- **SHORT EXERCISE**
Rewrite the data starting at the line containing "You are a computer-use" and ending at the line containing "pyautogui.click(x=1391, y=67)", replacing "dropdown" with "drop-down" and leaving everything else unchanged. Omit the pictures from the rewritten lines.

- **DATASET EXTRACT**
★ ★ ★ ★

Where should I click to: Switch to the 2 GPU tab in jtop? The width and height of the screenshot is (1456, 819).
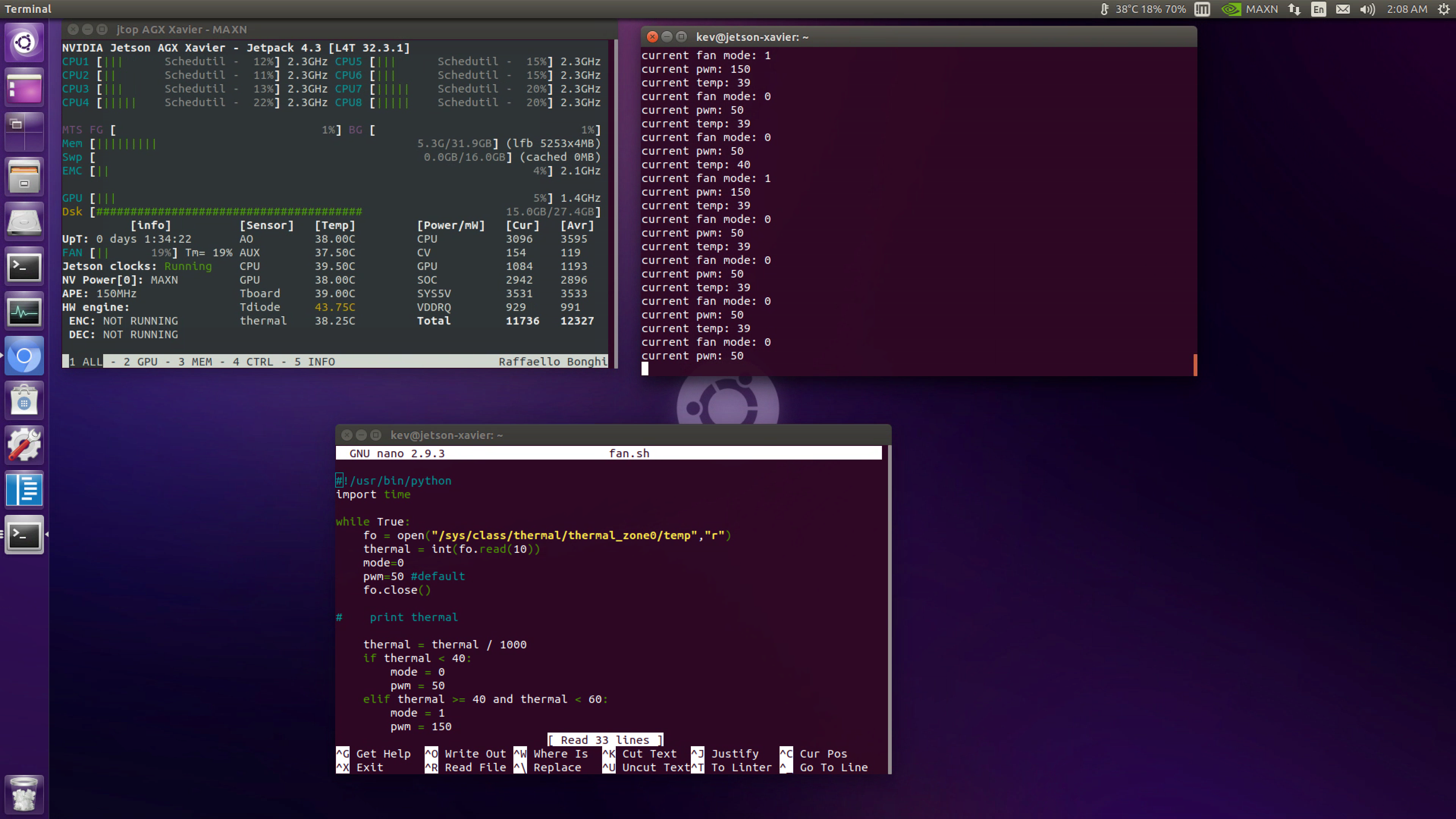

★ ★ ★ ★

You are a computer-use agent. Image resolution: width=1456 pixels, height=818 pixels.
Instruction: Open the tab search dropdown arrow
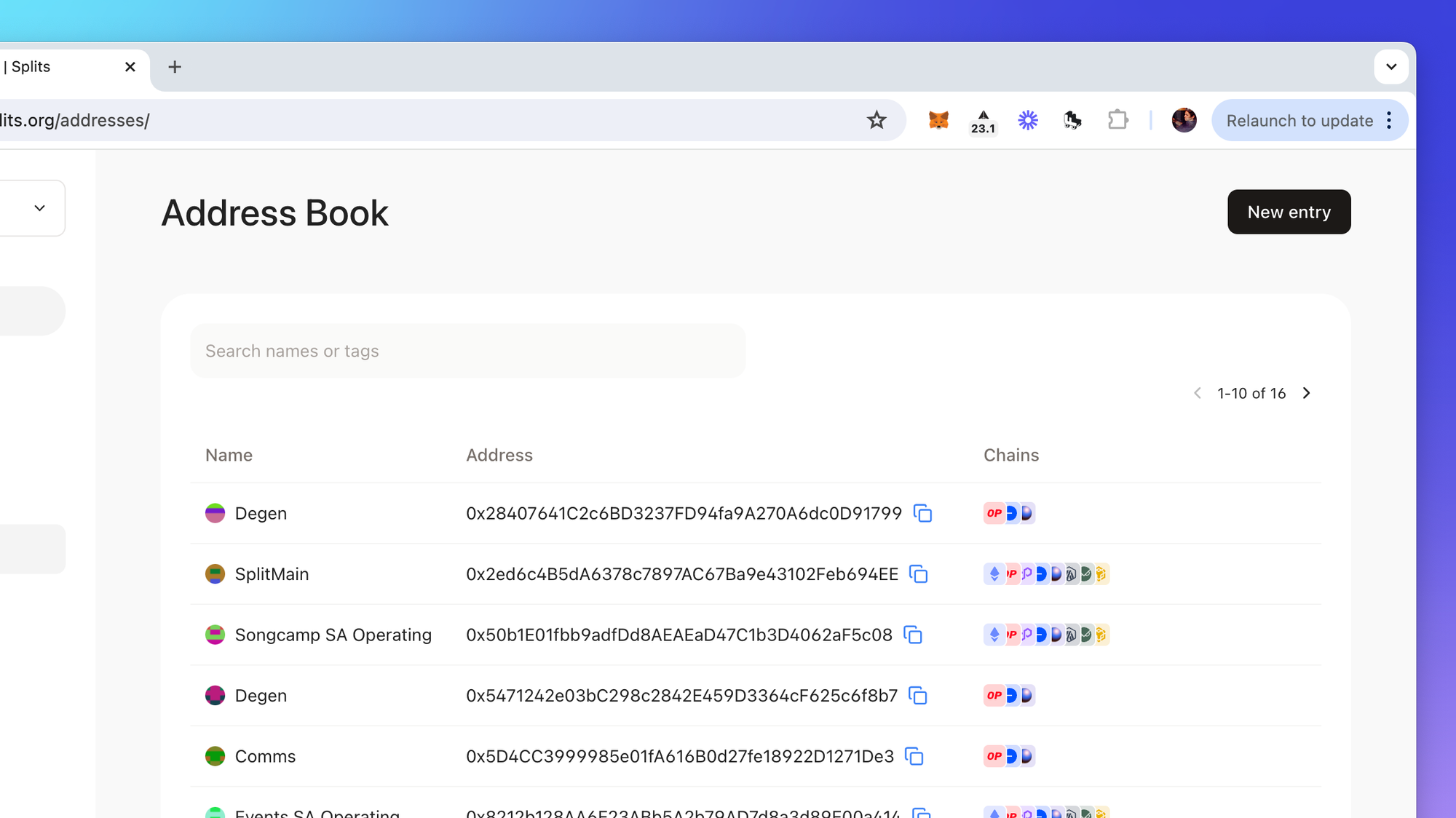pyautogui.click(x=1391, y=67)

★ ★ ★ ★

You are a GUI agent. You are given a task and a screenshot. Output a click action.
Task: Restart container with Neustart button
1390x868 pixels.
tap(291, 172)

★ ★ ★ ★

- **CORRECT RESPONSE**
You are a computer-use agent. Image resolution: width=1456 pixels, height=818 pixels.
Instruction: Open the tab search drop-down arrow
pyautogui.click(x=1391, y=67)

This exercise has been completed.